→ EXTRACTED DATA:
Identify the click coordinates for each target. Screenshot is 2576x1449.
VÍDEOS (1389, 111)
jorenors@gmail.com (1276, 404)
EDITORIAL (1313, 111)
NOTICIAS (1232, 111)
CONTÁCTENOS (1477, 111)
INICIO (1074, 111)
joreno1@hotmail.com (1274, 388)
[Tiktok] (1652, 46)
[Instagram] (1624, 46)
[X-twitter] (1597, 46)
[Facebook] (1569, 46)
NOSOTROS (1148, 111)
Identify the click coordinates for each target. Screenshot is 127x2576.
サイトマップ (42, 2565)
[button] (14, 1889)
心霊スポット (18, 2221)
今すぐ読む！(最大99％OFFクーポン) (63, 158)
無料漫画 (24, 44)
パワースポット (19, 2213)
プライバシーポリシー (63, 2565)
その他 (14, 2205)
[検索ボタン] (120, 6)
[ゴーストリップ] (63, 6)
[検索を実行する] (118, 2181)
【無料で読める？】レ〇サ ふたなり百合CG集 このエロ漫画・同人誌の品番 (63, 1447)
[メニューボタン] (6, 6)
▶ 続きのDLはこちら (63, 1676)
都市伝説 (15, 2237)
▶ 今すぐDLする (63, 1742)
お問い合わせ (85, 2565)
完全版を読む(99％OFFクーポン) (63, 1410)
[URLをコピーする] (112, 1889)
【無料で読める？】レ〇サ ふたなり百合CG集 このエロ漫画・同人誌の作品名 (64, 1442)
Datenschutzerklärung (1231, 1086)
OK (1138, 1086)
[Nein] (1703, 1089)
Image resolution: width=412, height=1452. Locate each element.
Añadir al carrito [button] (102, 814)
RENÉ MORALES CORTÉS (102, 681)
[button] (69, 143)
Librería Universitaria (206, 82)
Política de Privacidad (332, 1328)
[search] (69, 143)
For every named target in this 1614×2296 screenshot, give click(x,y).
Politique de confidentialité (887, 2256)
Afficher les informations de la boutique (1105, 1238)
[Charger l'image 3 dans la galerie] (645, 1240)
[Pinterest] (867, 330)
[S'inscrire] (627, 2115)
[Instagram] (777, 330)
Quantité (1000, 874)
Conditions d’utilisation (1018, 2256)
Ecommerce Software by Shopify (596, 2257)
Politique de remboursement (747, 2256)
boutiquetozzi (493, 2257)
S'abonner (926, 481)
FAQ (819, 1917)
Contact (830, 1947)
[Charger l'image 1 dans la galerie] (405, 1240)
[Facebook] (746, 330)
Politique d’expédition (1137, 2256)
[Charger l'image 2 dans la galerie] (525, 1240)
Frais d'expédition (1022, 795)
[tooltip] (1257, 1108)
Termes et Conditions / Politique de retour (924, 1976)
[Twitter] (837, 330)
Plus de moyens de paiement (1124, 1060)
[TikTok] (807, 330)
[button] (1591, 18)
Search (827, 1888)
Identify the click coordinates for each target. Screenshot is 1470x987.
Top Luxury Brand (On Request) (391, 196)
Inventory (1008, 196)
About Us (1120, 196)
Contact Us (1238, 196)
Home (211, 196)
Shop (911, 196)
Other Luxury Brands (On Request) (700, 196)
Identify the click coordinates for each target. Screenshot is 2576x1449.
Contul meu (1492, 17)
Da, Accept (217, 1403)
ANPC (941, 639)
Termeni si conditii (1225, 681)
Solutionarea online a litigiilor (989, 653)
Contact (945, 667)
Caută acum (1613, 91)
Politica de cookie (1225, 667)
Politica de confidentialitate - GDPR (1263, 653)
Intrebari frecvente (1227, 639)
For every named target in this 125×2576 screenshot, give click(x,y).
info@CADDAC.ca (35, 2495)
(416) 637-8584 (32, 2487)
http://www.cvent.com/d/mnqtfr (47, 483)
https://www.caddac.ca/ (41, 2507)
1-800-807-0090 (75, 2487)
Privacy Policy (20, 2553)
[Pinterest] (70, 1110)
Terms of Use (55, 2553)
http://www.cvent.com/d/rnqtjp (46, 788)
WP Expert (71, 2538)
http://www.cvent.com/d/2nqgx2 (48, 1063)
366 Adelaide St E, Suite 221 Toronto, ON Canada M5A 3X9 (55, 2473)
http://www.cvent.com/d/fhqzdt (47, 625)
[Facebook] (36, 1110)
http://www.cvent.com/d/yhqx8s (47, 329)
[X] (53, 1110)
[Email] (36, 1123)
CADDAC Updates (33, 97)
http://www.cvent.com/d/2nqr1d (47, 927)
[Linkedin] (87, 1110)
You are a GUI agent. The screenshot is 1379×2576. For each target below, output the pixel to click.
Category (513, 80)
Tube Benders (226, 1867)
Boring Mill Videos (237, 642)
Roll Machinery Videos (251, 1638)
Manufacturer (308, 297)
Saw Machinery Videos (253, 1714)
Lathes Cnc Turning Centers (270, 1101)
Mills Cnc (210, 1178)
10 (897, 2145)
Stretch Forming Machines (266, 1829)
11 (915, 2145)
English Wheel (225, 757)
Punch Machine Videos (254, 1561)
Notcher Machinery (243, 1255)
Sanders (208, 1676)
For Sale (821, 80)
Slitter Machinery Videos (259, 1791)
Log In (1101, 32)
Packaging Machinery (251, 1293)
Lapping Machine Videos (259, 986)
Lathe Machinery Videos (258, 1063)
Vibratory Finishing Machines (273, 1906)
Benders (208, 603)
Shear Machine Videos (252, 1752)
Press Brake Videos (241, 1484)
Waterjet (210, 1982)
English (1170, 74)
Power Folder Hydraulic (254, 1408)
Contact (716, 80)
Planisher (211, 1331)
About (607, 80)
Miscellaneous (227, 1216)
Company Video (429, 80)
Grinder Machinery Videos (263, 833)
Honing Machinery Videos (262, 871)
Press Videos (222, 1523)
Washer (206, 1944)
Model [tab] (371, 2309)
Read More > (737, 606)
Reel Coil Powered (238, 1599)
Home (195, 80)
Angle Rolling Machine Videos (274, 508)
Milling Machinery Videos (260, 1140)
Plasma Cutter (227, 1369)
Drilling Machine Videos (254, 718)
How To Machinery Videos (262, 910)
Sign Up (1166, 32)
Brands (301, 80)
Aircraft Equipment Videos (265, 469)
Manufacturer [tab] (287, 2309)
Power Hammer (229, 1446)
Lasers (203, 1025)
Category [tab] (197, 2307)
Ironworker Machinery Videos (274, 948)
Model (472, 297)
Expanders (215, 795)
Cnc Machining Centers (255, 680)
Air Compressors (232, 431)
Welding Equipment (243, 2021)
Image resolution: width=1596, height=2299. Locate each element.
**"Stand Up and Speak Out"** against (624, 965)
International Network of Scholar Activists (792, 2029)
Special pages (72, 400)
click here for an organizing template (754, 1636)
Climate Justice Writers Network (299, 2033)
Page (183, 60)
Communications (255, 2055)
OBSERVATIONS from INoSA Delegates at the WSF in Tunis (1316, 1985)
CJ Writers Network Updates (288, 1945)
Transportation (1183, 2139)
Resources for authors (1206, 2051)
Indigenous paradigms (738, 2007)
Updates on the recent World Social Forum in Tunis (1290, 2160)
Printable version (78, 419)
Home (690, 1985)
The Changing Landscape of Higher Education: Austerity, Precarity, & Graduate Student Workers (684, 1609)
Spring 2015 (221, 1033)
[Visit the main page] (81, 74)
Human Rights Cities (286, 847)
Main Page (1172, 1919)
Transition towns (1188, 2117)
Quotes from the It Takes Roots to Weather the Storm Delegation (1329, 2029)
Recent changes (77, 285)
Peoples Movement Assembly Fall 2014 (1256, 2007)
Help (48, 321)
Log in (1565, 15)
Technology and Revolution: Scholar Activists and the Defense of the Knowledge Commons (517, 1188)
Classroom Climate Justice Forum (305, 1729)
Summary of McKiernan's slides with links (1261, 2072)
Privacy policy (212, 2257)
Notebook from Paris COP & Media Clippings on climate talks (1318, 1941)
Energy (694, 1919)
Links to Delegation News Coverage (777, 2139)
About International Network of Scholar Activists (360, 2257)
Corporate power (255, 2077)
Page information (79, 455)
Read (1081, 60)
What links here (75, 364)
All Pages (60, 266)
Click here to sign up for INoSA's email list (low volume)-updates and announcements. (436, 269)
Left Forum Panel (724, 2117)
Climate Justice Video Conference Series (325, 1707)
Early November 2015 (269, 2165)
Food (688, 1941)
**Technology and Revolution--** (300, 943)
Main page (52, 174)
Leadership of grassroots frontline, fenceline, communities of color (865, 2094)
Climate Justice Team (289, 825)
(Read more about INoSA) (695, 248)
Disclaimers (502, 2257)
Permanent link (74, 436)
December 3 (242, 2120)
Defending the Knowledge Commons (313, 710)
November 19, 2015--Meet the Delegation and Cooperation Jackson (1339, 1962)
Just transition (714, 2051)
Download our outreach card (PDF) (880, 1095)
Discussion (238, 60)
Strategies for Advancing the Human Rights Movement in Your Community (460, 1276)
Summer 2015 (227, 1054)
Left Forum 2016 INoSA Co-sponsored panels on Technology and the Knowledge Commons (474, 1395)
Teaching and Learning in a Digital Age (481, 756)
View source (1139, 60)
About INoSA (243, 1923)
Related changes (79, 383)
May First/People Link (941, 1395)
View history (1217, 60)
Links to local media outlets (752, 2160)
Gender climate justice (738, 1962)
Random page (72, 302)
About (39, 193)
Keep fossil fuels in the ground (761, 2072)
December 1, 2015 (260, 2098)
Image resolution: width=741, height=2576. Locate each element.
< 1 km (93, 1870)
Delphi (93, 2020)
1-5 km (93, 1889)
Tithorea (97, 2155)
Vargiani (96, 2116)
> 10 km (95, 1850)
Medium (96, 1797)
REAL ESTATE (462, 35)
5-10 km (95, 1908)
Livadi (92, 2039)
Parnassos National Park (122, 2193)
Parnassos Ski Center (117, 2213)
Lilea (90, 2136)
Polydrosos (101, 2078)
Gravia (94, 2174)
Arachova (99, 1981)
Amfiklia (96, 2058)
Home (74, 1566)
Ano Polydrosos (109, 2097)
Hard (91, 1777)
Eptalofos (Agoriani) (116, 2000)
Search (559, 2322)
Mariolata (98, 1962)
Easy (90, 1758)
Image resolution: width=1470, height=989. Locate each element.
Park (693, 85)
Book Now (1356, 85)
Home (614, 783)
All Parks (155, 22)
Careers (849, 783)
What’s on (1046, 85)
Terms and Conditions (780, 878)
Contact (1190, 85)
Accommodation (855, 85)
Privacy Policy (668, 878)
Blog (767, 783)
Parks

→ WHAT THE TASK REQUIRES:
In the entries above, find the line holding "Contact (945, 667)" and the line holding "http://www.cvent.com/d/2nqr1d (47, 927)", then retype exactly those two lines and every line between them, and nothing else.

→ ANSWER SECTION:
Contact (945, 667)
Caută acum (1613, 91)
Politica de cookie (1225, 667)
Politica de confidentialitate - GDPR (1263, 653)
Intrebari frecvente (1227, 639)
For every named target in this 125×2576 screenshot, give click(x,y).
info@CADDAC.ca (35, 2495)
(416) 637-8584 (32, 2487)
http://www.cvent.com/d/mnqtfr (47, 483)
https://www.caddac.ca/ (41, 2507)
1-800-807-0090 (75, 2487)
Privacy Policy (20, 2553)
[Pinterest] (70, 1110)
Terms of Use (55, 2553)
http://www.cvent.com/d/rnqtjp (46, 788)
WP Expert (71, 2538)
http://www.cvent.com/d/2nqgx2 (48, 1063)
366 Adelaide St E, Suite 221 Toronto, ON Canada M5A 3X9 (55, 2473)
http://www.cvent.com/d/fhqzdt (47, 625)
[Facebook] (36, 1110)
http://www.cvent.com/d/yhqx8s (47, 329)
[X] (53, 1110)
[Email] (36, 1123)
CADDAC Updates (33, 97)
http://www.cvent.com/d/2nqr1d (47, 927)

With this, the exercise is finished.